TASK INSTRUCTIONS: Could you copy exactly the lines from the one containing "The width and height of the screenshot is (947, 857)." through the last line of the records below, and nothing else?

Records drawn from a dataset
○ ○ ○ ○ ○ ○ ○
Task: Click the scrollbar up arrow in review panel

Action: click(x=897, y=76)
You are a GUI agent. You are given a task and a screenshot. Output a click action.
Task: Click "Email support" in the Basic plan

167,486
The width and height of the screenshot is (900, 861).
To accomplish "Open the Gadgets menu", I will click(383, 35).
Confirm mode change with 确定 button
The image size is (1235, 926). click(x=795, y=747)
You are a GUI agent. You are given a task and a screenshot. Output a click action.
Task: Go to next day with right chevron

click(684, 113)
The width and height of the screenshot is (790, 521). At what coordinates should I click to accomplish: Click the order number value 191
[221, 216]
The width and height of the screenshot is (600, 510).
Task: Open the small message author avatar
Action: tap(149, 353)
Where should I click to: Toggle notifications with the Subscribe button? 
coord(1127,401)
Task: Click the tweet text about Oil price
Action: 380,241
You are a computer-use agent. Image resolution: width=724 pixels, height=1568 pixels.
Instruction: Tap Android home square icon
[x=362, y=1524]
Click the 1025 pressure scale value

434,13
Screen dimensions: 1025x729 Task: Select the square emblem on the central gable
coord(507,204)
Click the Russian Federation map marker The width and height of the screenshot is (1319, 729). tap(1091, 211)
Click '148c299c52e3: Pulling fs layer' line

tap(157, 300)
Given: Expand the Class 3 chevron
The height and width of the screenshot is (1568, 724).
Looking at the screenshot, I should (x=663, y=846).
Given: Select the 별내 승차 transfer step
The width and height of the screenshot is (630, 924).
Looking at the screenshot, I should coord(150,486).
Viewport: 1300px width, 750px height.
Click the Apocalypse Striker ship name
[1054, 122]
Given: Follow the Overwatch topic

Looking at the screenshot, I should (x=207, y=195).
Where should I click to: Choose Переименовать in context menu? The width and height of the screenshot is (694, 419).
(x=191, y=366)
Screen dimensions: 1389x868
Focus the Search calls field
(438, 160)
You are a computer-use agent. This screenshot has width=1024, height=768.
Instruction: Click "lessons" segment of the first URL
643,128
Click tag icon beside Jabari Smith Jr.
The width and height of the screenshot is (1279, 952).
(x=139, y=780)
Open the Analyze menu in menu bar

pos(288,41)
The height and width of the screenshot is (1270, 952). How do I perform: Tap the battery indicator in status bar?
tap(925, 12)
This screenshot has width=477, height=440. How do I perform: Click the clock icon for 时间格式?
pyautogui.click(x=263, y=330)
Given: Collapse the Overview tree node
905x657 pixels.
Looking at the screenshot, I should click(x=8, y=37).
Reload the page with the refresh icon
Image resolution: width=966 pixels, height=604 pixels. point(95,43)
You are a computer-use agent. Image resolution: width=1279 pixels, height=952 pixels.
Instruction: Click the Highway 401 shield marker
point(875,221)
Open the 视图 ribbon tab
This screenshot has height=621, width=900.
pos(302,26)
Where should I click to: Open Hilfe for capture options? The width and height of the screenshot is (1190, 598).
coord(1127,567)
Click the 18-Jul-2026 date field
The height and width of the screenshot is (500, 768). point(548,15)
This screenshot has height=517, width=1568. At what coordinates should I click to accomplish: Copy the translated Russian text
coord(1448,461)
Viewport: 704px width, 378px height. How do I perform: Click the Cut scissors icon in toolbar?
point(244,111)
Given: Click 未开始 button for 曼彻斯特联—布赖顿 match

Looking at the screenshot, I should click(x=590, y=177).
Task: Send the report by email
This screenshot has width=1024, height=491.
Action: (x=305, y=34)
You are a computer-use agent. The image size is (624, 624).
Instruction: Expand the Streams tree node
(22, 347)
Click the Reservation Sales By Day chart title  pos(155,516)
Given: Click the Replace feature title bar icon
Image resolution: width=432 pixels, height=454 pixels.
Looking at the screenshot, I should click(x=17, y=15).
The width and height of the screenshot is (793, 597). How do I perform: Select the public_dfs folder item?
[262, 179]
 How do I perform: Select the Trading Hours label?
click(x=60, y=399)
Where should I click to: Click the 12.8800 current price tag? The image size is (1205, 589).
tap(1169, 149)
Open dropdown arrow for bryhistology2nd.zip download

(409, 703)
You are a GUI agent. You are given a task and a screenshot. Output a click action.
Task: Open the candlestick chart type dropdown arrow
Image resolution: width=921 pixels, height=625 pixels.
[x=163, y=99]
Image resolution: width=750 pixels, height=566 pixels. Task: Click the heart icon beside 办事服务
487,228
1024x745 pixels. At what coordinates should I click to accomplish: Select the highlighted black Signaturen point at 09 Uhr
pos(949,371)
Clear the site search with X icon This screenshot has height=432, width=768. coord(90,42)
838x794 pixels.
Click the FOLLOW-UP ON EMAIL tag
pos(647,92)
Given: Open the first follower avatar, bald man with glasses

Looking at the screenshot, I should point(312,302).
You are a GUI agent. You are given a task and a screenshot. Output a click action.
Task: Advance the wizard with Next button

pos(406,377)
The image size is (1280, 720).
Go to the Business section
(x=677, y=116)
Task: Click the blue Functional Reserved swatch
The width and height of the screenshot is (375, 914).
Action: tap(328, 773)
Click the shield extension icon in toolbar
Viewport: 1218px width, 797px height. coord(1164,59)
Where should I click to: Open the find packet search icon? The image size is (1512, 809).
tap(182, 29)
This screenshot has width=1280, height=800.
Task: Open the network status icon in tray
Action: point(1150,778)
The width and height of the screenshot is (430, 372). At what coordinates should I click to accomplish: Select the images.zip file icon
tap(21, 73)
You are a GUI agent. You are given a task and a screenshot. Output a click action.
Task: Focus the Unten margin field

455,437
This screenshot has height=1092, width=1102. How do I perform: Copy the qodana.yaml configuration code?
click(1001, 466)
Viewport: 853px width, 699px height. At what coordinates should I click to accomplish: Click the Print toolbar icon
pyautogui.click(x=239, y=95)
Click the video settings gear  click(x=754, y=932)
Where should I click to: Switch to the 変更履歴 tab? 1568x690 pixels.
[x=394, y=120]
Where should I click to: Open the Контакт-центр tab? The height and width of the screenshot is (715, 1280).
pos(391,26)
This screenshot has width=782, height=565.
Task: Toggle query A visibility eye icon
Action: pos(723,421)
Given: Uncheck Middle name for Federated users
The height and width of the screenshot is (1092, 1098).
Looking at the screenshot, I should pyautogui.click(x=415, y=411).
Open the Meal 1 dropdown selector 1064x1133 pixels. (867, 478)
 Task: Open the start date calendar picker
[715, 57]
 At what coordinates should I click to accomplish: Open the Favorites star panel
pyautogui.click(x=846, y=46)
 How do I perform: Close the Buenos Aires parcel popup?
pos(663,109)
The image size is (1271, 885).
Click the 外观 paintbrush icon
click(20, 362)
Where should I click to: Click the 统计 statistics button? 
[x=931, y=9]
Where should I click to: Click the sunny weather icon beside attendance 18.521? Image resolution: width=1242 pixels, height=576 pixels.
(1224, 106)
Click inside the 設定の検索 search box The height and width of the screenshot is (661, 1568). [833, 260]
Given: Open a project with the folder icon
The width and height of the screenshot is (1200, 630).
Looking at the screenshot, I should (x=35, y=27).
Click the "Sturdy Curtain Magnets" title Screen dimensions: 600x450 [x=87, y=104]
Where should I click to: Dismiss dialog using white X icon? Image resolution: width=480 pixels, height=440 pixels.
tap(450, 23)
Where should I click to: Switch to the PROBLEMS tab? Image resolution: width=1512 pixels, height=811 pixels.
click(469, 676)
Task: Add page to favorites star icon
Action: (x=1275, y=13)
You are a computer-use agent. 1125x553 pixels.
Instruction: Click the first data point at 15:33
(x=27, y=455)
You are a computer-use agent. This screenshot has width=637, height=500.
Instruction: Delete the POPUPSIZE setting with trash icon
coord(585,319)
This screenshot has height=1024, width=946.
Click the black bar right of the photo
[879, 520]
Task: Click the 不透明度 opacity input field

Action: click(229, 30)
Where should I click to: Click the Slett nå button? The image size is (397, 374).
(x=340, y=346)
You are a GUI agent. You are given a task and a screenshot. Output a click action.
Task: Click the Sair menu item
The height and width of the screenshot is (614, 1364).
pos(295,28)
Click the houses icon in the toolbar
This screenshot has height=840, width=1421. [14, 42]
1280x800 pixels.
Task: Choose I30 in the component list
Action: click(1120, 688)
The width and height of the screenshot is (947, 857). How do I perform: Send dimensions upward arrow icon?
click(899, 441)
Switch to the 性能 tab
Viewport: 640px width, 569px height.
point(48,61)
○ ○ ○ ○ ○ ○ ○
WRITTEN REPLY:
The width and height of the screenshot is (947, 857). How do I perform: Send dimensions upward arrow icon?
click(899, 441)
Switch to the 性能 tab
Viewport: 640px width, 569px height.
point(48,61)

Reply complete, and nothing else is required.